On the other hand, moving here has forced Mikey and I to get out of our comfort zones and get to know others. It’s been so neat to watch our community grow and the people we’re involved with become such loyal, kind, loving friends. Our “Fat Tuesday” group is our once-a-week time of connection and those are the people we know are always there for us in prayer, for felt needs we have, and for cheering us up. ALL of our friends, both in Calgary and abroad, have proven to be huge supports to us; we truly are blessed.
- Alright, this is not as deep or as important, but I MISS Target, Trader Joe’s and good (cheap) department stores! Everything from wine to cereal to clothes is more expensive in Canada; when I go home I marvel at the price differences, even being from California (more expensive than other places)! So if you have access to these fine establishments, appreciate them.
- Not much of a “pro” to this one, except for the fact that there are some iconic Canadian things that are fun to experience, though perhaps less in the way of stores and more in the way of foods. Think: beavertails, poutine, etc! YUM.
- I certainly miss the California coast. There’s something about the vibe of the west coast that I love and miss and will always feel nostalgic about! The smell of sea air, the Golden Gate Bridge, the access to hiking, to desert explorations, to lakes and mountains – it really is a unique place to be and will always be a big part of who I am!
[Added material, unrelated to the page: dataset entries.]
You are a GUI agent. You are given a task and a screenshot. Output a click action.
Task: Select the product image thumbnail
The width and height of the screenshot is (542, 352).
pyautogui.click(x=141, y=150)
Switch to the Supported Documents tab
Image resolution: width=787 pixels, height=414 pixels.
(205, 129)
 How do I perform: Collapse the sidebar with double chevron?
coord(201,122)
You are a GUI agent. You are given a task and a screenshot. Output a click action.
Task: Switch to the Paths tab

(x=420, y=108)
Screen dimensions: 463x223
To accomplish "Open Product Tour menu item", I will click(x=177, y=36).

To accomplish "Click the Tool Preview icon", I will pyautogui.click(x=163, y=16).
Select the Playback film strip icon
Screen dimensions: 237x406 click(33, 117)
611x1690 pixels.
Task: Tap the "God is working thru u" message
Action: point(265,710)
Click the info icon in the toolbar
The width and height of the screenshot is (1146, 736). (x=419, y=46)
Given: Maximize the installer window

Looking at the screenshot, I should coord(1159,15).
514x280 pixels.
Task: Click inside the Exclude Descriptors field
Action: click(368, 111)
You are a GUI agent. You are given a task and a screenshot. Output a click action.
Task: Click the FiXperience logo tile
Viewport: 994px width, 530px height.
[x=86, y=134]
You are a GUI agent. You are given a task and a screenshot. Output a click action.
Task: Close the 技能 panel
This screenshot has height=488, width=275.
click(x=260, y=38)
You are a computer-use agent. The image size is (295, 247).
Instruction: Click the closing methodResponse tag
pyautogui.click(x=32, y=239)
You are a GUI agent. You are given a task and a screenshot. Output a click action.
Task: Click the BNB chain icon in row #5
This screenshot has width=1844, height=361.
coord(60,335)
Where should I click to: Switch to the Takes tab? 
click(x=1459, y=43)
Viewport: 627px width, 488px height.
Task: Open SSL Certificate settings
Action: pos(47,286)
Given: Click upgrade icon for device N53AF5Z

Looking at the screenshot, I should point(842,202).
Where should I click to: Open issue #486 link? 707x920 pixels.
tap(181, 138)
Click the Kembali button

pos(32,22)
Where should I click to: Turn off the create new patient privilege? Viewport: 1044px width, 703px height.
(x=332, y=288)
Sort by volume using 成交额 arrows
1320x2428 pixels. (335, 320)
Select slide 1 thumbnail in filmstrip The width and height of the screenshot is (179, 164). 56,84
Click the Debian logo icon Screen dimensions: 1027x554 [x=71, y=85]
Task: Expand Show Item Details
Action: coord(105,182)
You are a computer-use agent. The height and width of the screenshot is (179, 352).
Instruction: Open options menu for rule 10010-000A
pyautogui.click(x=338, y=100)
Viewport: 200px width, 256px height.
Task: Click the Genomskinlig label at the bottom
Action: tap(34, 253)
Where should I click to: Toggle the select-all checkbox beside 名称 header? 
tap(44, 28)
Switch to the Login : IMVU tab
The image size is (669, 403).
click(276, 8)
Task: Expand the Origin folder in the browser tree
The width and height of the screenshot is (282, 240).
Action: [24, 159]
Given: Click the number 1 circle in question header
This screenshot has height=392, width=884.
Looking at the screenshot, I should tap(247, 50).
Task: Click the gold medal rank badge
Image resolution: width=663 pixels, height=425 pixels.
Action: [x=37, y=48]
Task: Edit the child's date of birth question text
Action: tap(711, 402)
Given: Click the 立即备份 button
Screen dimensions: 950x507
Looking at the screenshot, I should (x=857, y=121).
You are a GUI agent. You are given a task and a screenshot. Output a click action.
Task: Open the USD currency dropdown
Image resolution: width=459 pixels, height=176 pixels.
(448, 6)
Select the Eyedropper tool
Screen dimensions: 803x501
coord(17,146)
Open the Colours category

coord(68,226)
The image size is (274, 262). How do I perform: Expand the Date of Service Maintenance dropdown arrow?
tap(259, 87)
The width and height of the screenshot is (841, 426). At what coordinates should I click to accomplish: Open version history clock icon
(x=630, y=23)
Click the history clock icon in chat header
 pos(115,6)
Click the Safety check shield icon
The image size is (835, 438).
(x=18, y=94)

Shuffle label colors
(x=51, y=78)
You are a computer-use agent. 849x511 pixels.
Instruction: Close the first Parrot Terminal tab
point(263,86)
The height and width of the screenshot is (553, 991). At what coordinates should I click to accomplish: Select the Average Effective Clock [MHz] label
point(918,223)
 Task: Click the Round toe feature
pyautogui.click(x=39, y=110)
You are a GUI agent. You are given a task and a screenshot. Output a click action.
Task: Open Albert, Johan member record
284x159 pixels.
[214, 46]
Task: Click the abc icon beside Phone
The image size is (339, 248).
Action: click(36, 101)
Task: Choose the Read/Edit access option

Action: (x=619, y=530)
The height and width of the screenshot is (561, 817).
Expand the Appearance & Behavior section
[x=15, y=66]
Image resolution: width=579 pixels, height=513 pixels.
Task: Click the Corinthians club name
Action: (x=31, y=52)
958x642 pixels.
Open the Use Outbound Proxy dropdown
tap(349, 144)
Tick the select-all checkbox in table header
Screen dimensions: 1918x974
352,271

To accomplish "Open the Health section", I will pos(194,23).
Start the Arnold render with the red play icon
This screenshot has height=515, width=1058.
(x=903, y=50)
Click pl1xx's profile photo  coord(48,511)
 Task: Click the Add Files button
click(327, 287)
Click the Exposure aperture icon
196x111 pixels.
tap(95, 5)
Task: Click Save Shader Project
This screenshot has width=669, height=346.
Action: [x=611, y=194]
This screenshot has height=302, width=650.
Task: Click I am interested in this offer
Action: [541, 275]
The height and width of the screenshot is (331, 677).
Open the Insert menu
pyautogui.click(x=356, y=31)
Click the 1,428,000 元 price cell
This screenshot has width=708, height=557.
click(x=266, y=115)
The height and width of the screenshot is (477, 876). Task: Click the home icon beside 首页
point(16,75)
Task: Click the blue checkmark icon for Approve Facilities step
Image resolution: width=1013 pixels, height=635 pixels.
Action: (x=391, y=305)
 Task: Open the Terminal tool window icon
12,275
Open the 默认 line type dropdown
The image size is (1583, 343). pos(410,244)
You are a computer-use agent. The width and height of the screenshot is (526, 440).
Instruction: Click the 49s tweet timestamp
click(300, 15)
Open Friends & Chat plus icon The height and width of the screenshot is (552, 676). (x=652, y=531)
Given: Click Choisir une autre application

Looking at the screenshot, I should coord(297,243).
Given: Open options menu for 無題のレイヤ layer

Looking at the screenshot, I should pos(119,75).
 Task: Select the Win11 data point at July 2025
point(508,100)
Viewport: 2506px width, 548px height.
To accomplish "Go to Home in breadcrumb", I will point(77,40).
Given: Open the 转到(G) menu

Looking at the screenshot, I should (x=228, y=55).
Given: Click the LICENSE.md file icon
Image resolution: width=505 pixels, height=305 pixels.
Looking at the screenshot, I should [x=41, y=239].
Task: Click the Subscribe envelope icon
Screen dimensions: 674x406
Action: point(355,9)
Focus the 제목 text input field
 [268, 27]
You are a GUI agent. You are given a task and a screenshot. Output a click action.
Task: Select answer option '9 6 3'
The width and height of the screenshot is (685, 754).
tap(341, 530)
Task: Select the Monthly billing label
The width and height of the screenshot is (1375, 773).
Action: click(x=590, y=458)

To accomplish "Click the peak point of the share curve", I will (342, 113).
- …but then there is something about the Rockies. MAN they are stunning! If you’ve seen the Colorado Rockies, they’re about as big but much steeper and sharper and less round. Your head is out the window if you’re driving through them on Highway 1 and you’ll want to get to the top of them if you’re hiking in them. If you haven’t visited, you’ve got to come – we’ve got a place for you, food to eat, and are good tour guides.
This just scratches the surface of some of the differences, but I will say this: only people count. What I miss the most from home is: people! What I love the most about life in Calgary is: people! Community matters. As I’ve reflected on the feeling of being somewhat uprooted as I’ve left my family, my home, and my country to be with my man, I’m thankful for community. Mikey learned at a conference this statistic that is backed up by empirical evidence (based on several meta-studies) and we use this quote often in presentations and talks:
“Not having a supportive community is equivalent to smoking one pack of cigarettes a day.”
Isn’t that unbelievable? So I hope that today, whether you are living where you grew up or somewhere very different, either by choice or not, that you are invested in a community. Even your physical (besides mental, emotional, and spiritual!) life is affected by it. If you’re not, take a step out of your comfort zone and get plugged in somewhere – a hobby group, a sports activity club, meet your neighbors, connect at your local church. If you are, be intentional! Love others and pursue that deeper community with them because in the end, even if you’re a California girl at heart, all that matters are those around you.
Thanks for stopping by for today’s “A Day in the Life” series post! Have a great rest of your Thursday and go love others well. Catch ya on the flip side!